FIG. 7 shows yet another possible embodiment of card 100. A single cavity 706 is formed by transparent layer 702 and layers 704 and 710. All information is affixed to layer 710, such as magnetic strip 708. In this embodiment, however, no liquid is stored within card 100. Transparent layer 702 is formed of two sections 702A and 702B. Layer 702 is formed in such a manner that sections 702A and 702B form a tight seal at their intersection 740 while card 100 is in normal use. However, when card 100 is bent beyond a predetermined angle, sections 702A and 702B separate at intersection 740, allowing a liquid to be introduced into cavity 706. In this embodiment, the user bends card 100, then places card 100 under a running stream of water, which destroys the information stored in cavity 706.

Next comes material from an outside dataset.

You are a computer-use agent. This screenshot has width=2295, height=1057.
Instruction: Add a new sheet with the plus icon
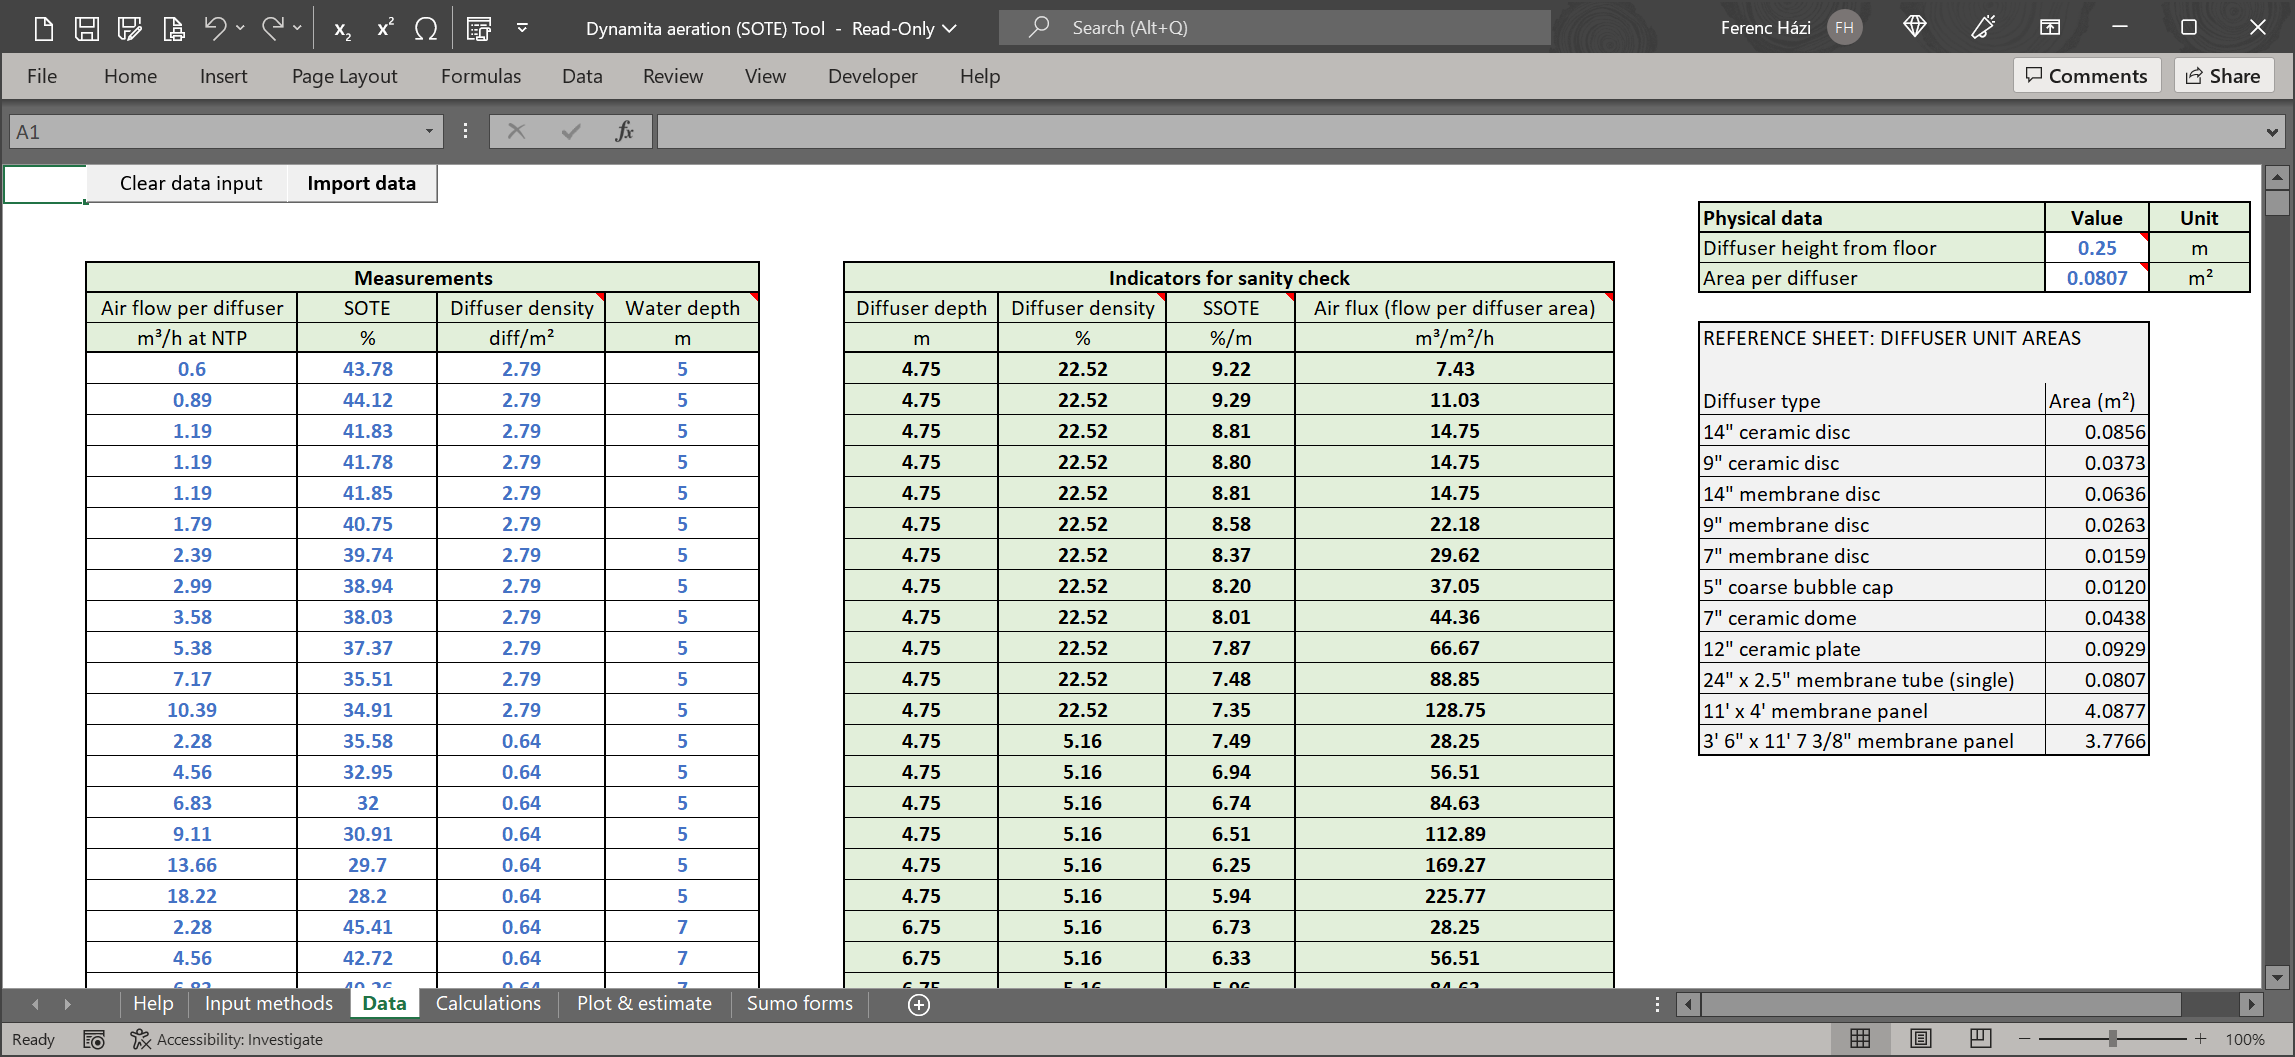(918, 1004)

Various options can be utilized for the chemical combination used to destroy information on the card. Examples of some possible solutions include:

    • Water, or a water-based combination, to dissolve text, which is written in a water soluble ink or dye and to cause the integrated circuit to separate from its board;
    • An ink or dye to form an opaque barrier over the text;
    • A liquid bearing magnetic properties to render the magnetic strip unreadable;
    • A liquid epoxy and a hardener, stored in separate compartments, to block the view of the text when mixed and to interfere with reading of magnetic strip while preventing the card from being taken apart;
    • A mild acid or alkaline solution to etch the surfaces of the text and the magnetic tape. This latter solution is less desirable because of possible adverse effects if the liquid leaks from the card, or
    • A semiconductor etchant to etch the integrated circuit;
    • Combinations of any of the above liquids.

Although the descriptions of exemplary cards have been directed to credit cards, it will be understood that embodiments of the inventive card can also be utilized as debit cards or as cards containing any other type of sensitive information, such as membership cards, gift cards, check cards, driver's licenses, and identification cards.

Additionally, the card has been described in term of layers of plastic material fused together, but some or all of the layers can also be molded or shaped by other means to create a card as described in the claims below.

In summary, the disclosed invention provides an addition to a card carrying sensitive information, such as financial information. The card contains a cavity that is filled with a liquid, the liquid chosen to destroy at least some of the sensitive information on contact. The liquid is normally separated from the media carrying the sensitive information by a breakable barrier. Upon bending of the card to a designed degree, the barrier is broken and the liquid released to perform its destruction of information.

The description of the present invention has been presented for purposes of illustration and description, and is not intended to be exhaustive or limited to the invention in the form disclosed. Many modifications and variations will be apparent to those of ordinary skill in the art. The embodiment was chosen and described in order to best explain the principles of the invention, the practical application, and to enable others of ordinary skill in the art to understand the invention for various embodiments with various modifications as are suited to the particular use contemplated.